• [Task details]
Leaving out the images, reproduce every line of the data that follows exactly.

• [Given data]
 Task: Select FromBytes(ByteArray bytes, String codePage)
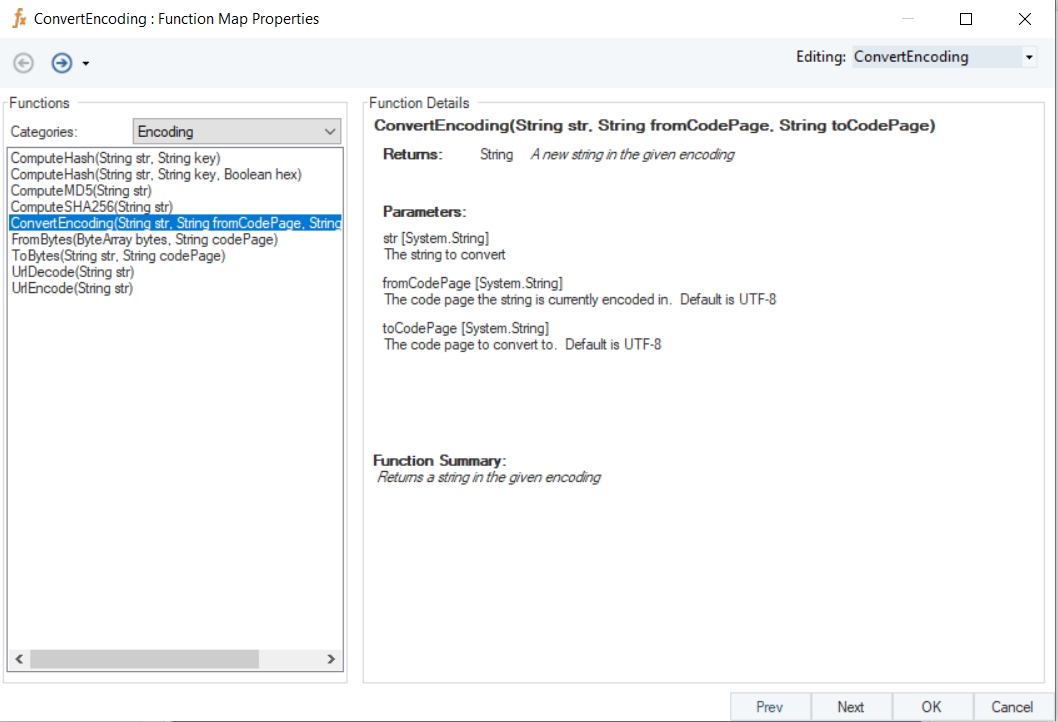[144, 239]
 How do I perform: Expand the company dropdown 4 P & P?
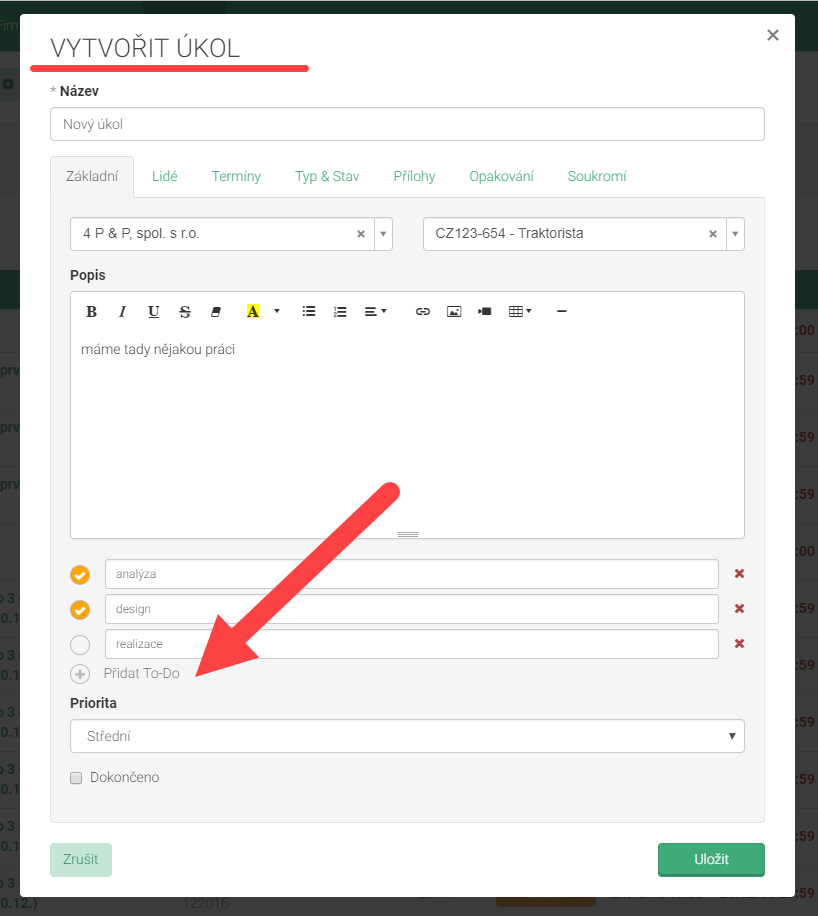383,234
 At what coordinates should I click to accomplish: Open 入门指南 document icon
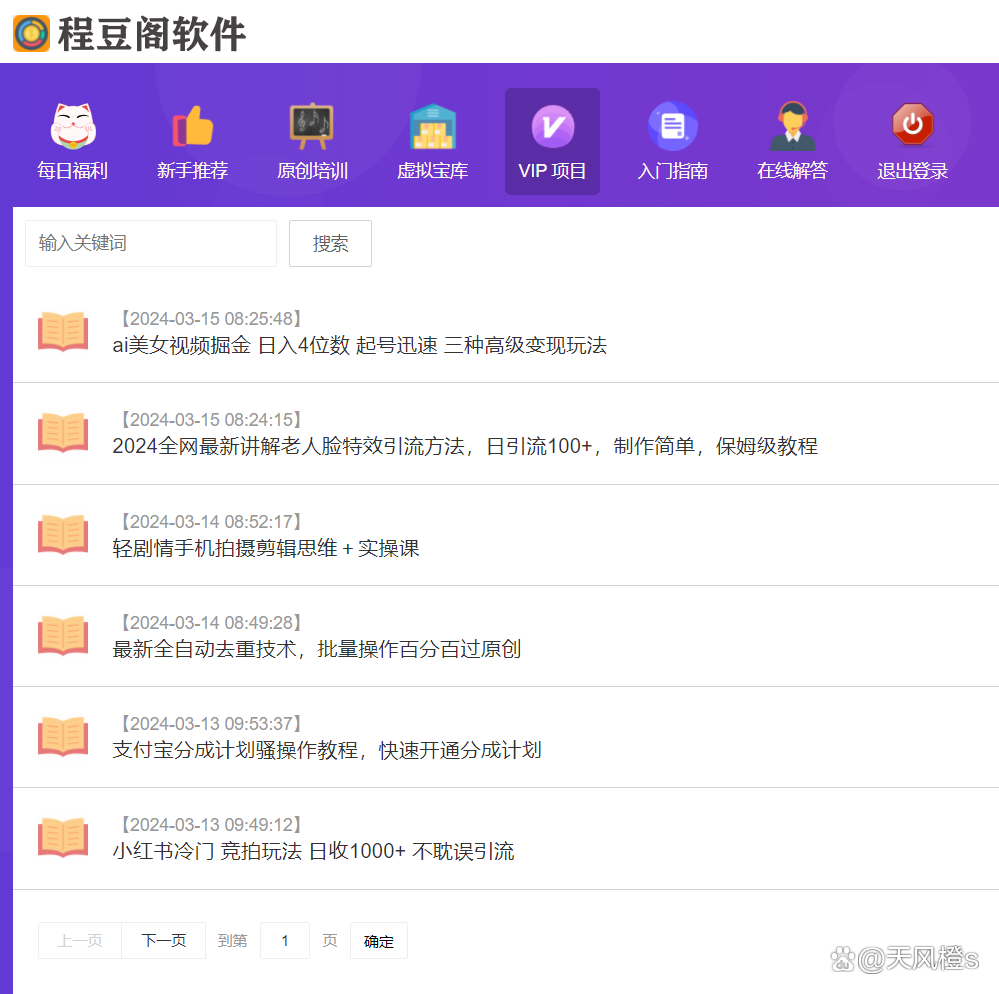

• [Answer space]
 Task: Select FromBytes(ByteArray bytes, String codePage)
[144, 239]
 How do I perform: Expand the company dropdown 4 P & P?
383,234
 At what coordinates should I click to accomplish: Open 入门指南 document icon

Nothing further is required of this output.